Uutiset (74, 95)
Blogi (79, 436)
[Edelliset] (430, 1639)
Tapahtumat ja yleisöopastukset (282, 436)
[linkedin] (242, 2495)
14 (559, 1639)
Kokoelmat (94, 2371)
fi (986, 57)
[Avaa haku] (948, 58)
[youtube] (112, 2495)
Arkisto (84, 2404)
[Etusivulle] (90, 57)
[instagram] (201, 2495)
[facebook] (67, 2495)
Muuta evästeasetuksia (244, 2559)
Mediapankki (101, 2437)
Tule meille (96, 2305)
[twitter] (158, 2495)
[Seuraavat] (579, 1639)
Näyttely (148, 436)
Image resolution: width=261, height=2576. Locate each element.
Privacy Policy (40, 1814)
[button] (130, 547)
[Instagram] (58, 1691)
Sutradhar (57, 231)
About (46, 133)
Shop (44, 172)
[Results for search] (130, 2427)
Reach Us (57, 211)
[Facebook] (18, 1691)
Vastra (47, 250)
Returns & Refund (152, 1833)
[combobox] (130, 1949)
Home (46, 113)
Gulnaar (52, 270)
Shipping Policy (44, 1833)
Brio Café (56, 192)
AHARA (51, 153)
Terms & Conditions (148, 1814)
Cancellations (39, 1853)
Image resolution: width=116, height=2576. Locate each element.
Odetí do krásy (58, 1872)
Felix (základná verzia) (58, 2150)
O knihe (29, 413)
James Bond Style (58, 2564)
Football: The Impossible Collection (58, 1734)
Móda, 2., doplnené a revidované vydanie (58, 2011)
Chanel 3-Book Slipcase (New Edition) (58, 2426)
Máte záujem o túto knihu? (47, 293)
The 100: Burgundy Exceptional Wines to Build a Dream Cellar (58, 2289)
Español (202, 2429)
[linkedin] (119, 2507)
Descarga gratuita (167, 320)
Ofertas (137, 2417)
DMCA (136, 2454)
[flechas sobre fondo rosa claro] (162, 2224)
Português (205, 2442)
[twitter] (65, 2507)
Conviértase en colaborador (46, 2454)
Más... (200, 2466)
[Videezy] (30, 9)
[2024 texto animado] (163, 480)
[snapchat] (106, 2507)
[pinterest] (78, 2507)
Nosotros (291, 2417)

* Action item
Copy each line above exactly as it stands.

* Exercise answer
Uutiset (74, 95)
Blogi (79, 436)
[Edelliset] (430, 1639)
Tapahtumat ja yleisöopastukset (282, 436)
[linkedin] (242, 2495)
14 (559, 1639)
Kokoelmat (94, 2371)
fi (986, 57)
[Avaa haku] (948, 58)
[youtube] (112, 2495)
Arkisto (84, 2404)
[Etusivulle] (90, 57)
[instagram] (201, 2495)
[facebook] (67, 2495)
Muuta evästeasetuksia (244, 2559)
Mediapankki (101, 2437)
Tule meille (96, 2305)
[twitter] (158, 2495)
[Seuraavat] (579, 1639)
Näyttely (148, 436)
Image resolution: width=261, height=2576. Locate each element.
Privacy Policy (40, 1814)
[button] (130, 547)
[Instagram] (58, 1691)
Sutradhar (57, 231)
About (46, 133)
Shop (44, 172)
[Results for search] (130, 2427)
Reach Us (57, 211)
[Facebook] (18, 1691)
Vastra (47, 250)
Returns & Refund (152, 1833)
[combobox] (130, 1949)
Home (46, 113)
Gulnaar (52, 270)
Shipping Policy (44, 1833)
Brio Café (56, 192)
AHARA (51, 153)
Terms & Conditions (148, 1814)
Cancellations (39, 1853)
Image resolution: width=116, height=2576. Locate each element.
Odetí do krásy (58, 1872)
Felix (základná verzia) (58, 2150)
O knihe (29, 413)
James Bond Style (58, 2564)
Football: The Impossible Collection (58, 1734)
Móda, 2., doplnené a revidované vydanie (58, 2011)
Chanel 3-Book Slipcase (New Edition) (58, 2426)
Máte záujem o túto knihu? (47, 293)
The 100: Burgundy Exceptional Wines to Build a Dream Cellar (58, 2289)
Español (202, 2429)
[linkedin] (119, 2507)
Descarga gratuita (167, 320)
Ofertas (137, 2417)
DMCA (136, 2454)
[flechas sobre fondo rosa claro] (162, 2224)
Português (205, 2442)
[twitter] (65, 2507)
Conviértase en colaborador (46, 2454)
Más... (200, 2466)
[Videezy] (30, 9)
[2024 texto animado] (163, 480)
[snapchat] (106, 2507)
[pinterest] (78, 2507)
Nosotros (291, 2417)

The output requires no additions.